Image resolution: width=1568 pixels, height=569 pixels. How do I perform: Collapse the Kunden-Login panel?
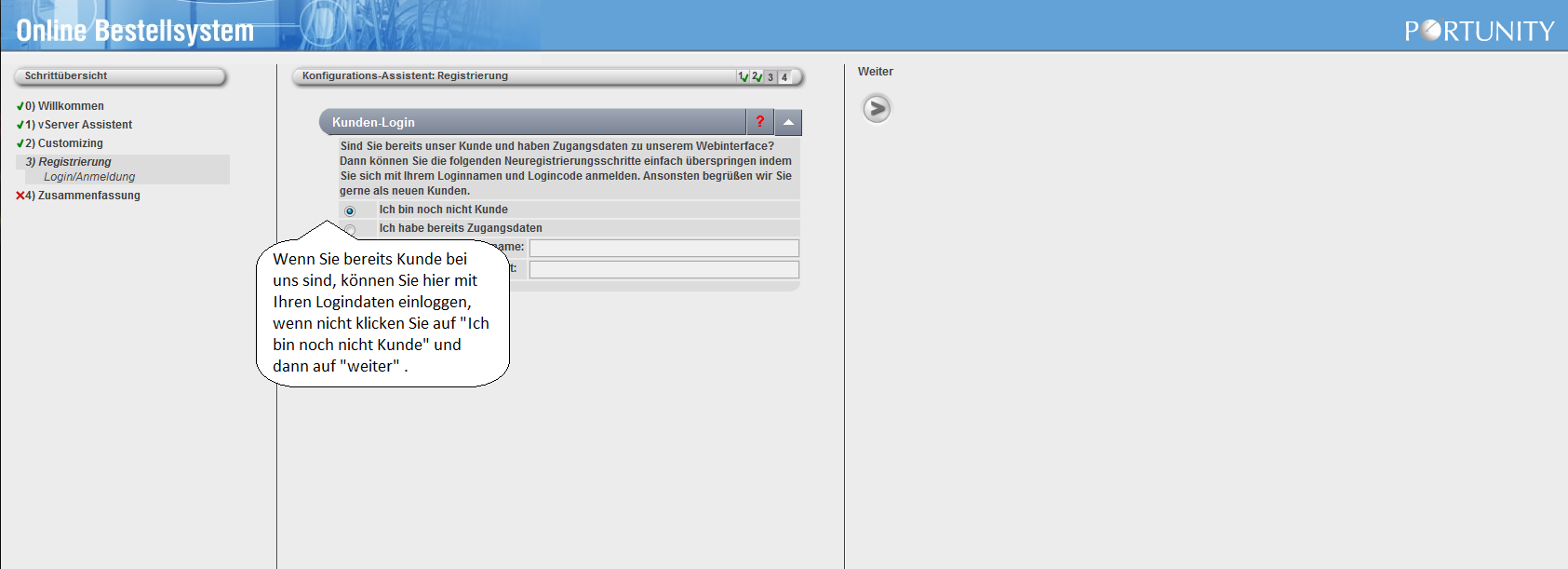(788, 122)
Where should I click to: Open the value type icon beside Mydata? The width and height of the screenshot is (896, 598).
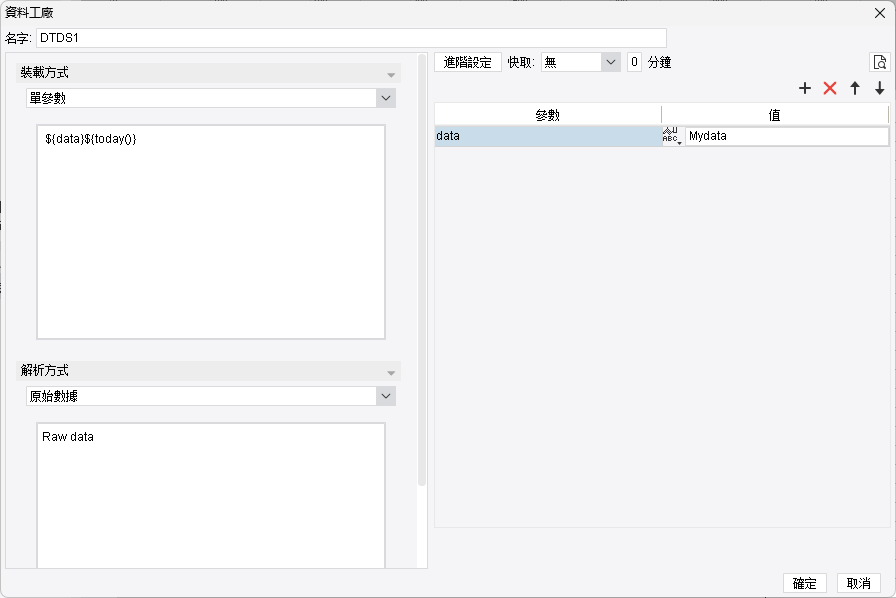(673, 136)
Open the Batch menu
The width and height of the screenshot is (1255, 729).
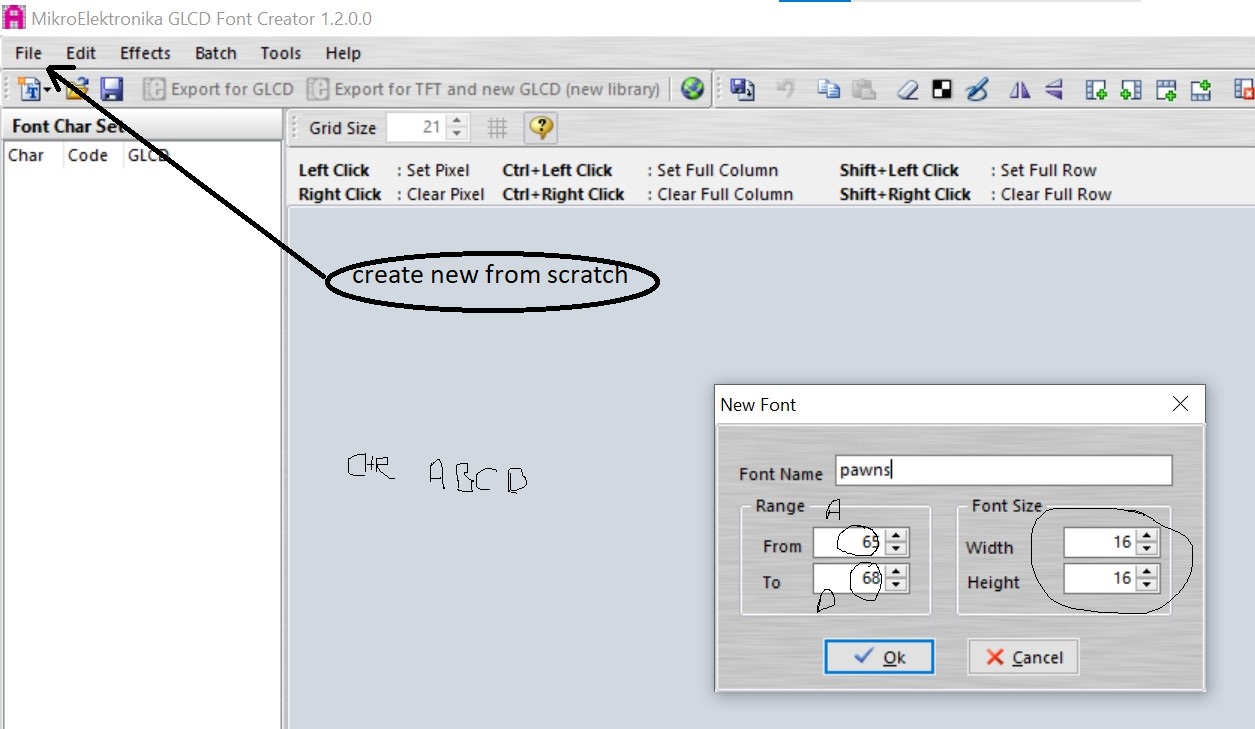click(215, 53)
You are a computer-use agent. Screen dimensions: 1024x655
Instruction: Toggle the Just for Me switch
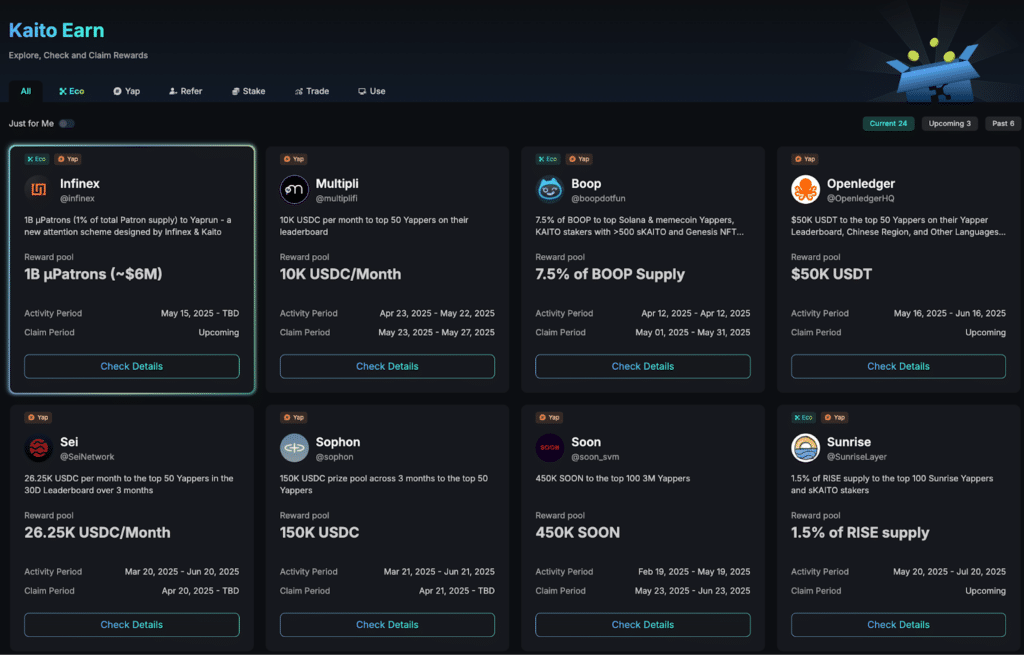click(x=67, y=123)
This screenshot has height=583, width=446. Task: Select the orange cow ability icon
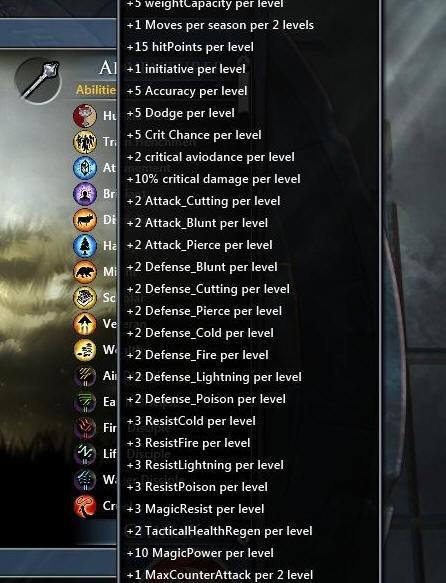85,220
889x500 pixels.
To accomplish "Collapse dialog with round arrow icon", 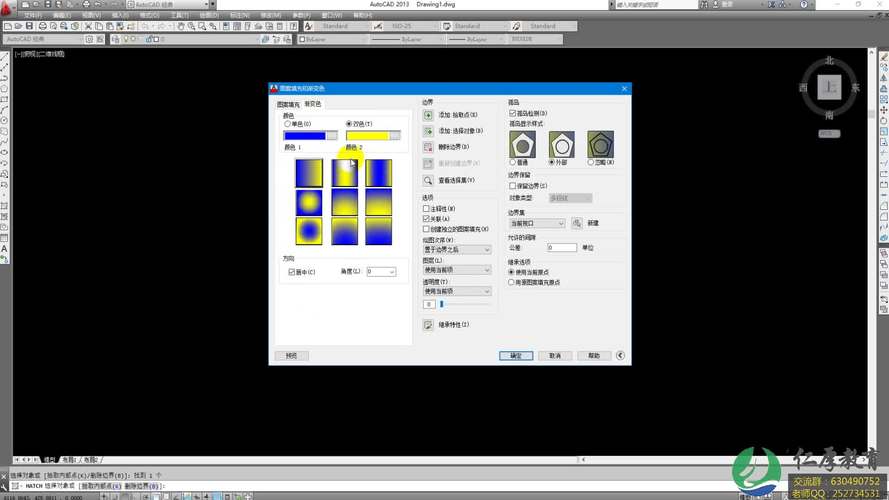I will [x=620, y=355].
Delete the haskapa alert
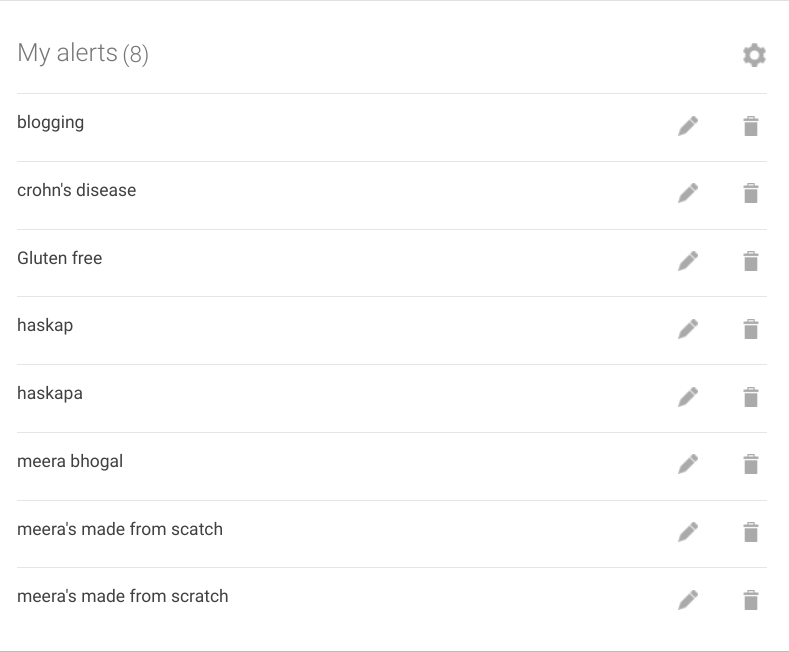 pyautogui.click(x=751, y=397)
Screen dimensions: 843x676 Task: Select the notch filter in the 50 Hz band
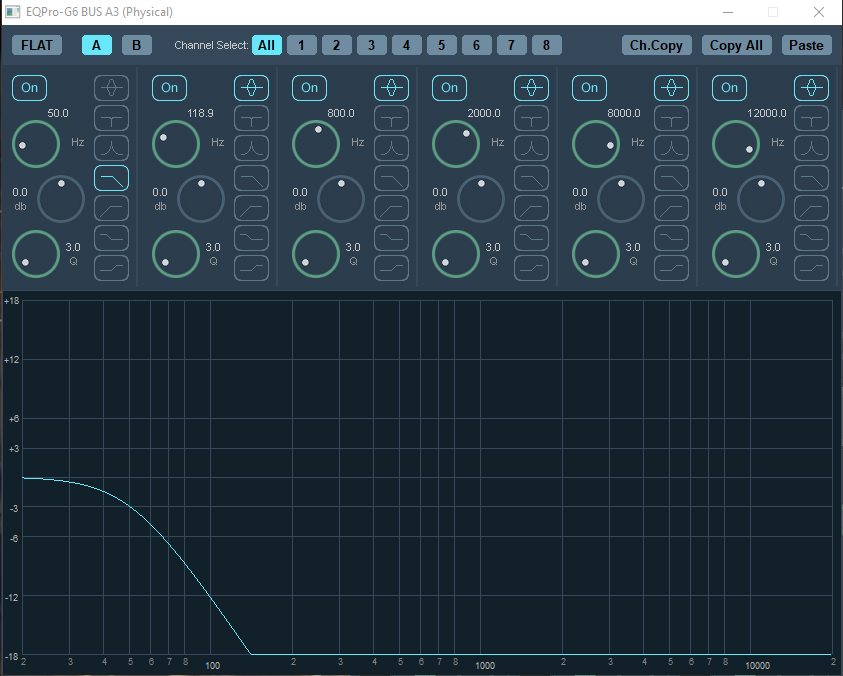(x=111, y=118)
^^^^^^^^
Exercise instructions
Leaving out all pictures, retype exactly the lines that run from the one containing "Screen dimensions: 843x676" through the last line of the material.

Result of this task
Screen dimensions: 843x676 Task: Select the notch filter in the 50 Hz band
(x=111, y=118)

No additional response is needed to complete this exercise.